Singapore's property search landscape shifted this week after reports emerged of systematic duplicate image use across major listing portals, prompting HDB and private platform operators to accelerate enforcement of image authenticity standards that had languished for months. The issue — agents uploading identical photographs across multiple listings, sometimes for units they no longer hold, sometimes to pad inventory figures — has frustrated flat hunters in Toa Payoh, Tampines and Queenstown who clicked through dozens of listings only to find the same kitchen tiled in the same pale grey, unit after non-existent unit.
The timing matters. Singapore's resale HDB market has stayed stubbornly competitive through the first half of 2026, with buyers already navigating a market where a five-room flat in Bishan regularly crosses the S$900,000 mark. Adding duplicate or ghost listings to that environment does not merely waste time — it artificially inflates the apparent supply of available units, potentially misleading buyers about how tight the market actually is. Consumer watchdog CASE has received a growing volume of complaints tied to digital property misrepresentation in the past two quarters, though the precise figure has not been released publicly.
What Triggered This Week's Action
The immediate catalyst was a coordinated audit by PropertyGuru, Singapore's largest property portal, which the platform says it completed in late June 2026 and whose findings it shared with partner agencies this week. The audit used perceptual hashing — a technique that fingerprints images by visual content rather than file metadata — to flag listings sharing substantially identical photographs. PropertyGuru did not disclose the volume of flagged listings publicly, but the platform has announced it is giving agents until July 18, 2026, to either update listings with original photography or have the duplicates removed automatically. 99.co, the second-largest portal, confirmed it is running a parallel review.
The Council for Estate Agencies, which licenses Singapore's roughly 33,000 registered property agents, issued updated guidance on July 3 reminding agents that submitting materially misleading listing information breaches the Estate Agents Act. CEA's existing disciplinary framework allows for fines and suspension, though enforcement has historically focused on misrepresentation of prices rather than image practices. Industry observers note the new portal-driven mechanism effectively introduces a technological enforcement layer that does not depend solely on buyer complaints reaching CEA.
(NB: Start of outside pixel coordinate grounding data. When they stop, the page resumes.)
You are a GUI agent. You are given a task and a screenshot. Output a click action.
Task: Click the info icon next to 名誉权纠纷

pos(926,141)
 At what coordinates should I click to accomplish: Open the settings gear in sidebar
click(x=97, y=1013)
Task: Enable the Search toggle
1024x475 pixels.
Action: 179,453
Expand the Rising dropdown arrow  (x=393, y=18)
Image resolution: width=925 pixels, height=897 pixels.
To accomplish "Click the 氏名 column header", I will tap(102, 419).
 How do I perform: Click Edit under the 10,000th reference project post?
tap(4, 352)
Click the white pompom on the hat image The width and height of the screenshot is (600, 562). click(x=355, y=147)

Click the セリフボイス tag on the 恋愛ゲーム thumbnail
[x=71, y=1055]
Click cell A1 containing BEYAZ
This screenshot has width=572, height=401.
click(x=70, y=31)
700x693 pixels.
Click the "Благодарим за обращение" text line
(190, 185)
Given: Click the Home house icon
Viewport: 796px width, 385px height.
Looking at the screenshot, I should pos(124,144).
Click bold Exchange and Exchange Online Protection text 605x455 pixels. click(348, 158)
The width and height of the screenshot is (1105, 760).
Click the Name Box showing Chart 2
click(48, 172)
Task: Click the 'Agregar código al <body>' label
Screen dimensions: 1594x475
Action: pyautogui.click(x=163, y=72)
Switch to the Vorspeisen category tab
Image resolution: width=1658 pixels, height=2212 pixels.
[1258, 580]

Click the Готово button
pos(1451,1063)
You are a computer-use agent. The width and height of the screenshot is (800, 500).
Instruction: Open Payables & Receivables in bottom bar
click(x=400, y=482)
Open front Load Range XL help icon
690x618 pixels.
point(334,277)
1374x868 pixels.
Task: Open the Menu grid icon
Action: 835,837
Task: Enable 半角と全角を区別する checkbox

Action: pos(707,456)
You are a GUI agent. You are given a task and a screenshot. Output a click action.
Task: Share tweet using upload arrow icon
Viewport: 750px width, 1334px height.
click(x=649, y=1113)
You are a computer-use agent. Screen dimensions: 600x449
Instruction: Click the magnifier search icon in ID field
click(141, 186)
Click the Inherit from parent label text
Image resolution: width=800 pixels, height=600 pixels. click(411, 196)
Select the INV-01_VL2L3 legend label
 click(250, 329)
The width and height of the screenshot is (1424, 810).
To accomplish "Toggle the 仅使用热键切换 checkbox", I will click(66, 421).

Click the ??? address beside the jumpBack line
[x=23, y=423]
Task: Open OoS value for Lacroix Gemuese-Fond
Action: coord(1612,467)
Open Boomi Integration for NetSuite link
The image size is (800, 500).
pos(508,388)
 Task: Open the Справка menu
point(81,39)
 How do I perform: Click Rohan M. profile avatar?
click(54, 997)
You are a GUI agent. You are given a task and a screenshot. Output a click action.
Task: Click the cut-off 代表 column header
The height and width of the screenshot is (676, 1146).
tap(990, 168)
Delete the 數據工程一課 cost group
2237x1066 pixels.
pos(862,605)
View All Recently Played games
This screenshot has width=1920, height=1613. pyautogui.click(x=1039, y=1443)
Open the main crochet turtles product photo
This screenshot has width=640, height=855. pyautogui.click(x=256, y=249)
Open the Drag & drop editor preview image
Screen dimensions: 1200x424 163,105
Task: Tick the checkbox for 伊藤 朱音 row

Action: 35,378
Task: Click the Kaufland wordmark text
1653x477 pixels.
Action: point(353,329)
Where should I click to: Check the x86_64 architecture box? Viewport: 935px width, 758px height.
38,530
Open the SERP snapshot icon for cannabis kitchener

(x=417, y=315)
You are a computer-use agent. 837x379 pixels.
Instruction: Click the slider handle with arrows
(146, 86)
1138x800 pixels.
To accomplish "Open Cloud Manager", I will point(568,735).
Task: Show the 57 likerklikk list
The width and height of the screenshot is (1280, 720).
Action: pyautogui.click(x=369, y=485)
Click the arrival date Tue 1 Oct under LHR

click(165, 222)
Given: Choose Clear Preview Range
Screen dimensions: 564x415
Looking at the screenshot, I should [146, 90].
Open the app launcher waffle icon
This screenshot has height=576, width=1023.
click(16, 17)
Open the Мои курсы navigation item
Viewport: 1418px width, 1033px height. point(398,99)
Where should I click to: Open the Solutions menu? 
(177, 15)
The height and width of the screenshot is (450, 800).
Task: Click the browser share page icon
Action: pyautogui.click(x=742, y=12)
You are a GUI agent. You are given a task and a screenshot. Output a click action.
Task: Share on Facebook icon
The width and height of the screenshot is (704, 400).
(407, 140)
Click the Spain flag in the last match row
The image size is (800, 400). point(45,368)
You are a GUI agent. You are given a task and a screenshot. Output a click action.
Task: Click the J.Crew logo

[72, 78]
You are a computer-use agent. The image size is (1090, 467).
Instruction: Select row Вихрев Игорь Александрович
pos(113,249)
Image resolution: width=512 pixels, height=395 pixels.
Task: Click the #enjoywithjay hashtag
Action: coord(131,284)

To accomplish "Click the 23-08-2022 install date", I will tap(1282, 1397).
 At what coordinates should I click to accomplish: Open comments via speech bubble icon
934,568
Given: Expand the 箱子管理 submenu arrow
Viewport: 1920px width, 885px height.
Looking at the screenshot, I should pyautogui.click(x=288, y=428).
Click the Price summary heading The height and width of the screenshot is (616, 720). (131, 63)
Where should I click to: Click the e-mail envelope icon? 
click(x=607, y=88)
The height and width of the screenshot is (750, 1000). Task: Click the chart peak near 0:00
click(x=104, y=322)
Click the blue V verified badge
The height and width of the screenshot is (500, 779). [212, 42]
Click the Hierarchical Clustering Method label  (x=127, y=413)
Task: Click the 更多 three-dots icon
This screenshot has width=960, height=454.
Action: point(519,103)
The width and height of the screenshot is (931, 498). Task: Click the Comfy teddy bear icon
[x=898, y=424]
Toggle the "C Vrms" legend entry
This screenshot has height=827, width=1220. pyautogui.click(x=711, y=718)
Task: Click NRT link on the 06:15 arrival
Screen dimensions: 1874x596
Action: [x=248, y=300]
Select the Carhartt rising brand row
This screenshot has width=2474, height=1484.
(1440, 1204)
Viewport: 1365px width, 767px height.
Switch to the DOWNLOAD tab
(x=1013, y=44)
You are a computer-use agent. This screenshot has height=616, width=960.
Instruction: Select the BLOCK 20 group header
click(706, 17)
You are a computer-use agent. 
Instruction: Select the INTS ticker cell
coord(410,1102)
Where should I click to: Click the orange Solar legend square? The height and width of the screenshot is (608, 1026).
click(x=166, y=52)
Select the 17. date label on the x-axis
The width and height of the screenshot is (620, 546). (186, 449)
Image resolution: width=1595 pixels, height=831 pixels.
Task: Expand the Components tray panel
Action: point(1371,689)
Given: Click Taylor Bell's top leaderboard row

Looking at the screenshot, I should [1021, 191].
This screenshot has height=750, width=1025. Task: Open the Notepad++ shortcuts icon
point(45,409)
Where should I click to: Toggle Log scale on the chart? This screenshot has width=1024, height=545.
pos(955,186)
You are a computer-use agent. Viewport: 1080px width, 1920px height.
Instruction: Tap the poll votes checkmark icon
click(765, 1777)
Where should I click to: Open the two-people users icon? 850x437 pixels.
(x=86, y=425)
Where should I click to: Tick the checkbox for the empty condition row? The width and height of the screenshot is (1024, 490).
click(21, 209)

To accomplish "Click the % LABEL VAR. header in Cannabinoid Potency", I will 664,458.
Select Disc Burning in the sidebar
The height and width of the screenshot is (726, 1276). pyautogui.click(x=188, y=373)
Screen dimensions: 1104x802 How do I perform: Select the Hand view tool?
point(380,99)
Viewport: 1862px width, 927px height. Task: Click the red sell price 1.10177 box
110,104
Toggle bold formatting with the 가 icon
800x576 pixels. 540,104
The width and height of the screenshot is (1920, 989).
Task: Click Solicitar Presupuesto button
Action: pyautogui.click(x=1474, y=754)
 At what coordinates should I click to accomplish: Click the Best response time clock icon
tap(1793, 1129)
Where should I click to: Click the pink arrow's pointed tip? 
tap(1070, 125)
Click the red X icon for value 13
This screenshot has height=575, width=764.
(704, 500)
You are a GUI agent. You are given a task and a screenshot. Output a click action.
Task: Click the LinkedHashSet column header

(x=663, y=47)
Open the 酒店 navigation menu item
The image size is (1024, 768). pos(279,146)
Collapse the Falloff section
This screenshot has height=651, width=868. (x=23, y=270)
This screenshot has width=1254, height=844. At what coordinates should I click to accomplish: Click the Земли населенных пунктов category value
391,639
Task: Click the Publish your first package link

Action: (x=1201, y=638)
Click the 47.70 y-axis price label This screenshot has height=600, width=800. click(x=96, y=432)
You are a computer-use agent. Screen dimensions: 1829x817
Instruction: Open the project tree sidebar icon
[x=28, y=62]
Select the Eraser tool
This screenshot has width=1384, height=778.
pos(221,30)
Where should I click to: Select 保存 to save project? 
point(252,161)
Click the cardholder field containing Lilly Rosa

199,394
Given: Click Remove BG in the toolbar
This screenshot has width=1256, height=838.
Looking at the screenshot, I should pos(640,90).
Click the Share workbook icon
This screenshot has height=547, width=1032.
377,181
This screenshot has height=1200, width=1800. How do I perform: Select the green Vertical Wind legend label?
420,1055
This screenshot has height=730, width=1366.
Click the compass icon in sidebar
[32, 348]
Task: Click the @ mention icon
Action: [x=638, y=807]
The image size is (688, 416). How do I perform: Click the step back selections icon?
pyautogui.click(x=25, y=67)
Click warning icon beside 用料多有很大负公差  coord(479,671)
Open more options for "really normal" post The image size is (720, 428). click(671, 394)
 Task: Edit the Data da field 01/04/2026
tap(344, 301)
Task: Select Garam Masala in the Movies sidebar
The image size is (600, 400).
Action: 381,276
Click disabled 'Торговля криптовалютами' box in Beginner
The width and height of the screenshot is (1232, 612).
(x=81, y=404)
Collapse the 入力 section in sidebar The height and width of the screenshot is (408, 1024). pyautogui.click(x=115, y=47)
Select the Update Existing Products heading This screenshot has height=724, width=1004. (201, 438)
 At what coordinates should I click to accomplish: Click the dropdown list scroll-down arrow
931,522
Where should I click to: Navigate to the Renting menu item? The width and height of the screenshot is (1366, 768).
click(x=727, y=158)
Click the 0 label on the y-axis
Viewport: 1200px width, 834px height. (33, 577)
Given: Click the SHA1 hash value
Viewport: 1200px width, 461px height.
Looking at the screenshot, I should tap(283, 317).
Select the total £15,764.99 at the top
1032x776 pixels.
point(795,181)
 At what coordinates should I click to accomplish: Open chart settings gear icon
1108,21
How It Affects Buyers and Renters Right Now
Practical consequences are already visible. Searches on PropertyGuru for two-room flexi flats in Buona Vista and four-room units along Clementi Avenue 3 returned noticeably fewer results on Friday compared with the same search run two weeks ago, though the portal attributes some of that to normal seasonal variation. Agents who spoke to The Daily Singapore on background — declining to be named because they are subject to CEA licensing conditions — acknowledged the industry has treated duplicate photography as a grey area for years, partly because portals historically charged per listing rather than per verified property.
For buyers, the near-term advice from housing advocates at the Singapore Consumers Association is straightforward: cross-reference any listing's address against HDB's own e-services portal before booking a viewing, and request that agents confirm in writing that the photographs supplied correspond to the specific unit being offered. HDB's Resale Portal, accessible at the Toa Payoh HDB Hub service centre or online, allows buyers to verify a flat's transaction history and ownership status before committing viewing time.
The broader push sits alongside Singapore's Digital Development Authority interest in applying AI-driven verification tools to property and e-commerce platforms — an initiative flagged in the government's Digital Connectivity Blueprint released earlier this year. If portal-level image deduplication proves effective, regulators may eventually mandate it, folding property listings into the same authenticity standards already applied to product images on platforms such as Shopee and Lazada under the Consumer Protection (Fair Trading) Act. The July 18 deadline set by PropertyGuru will be the first real test of whether voluntary platform action can move faster than formal regulation.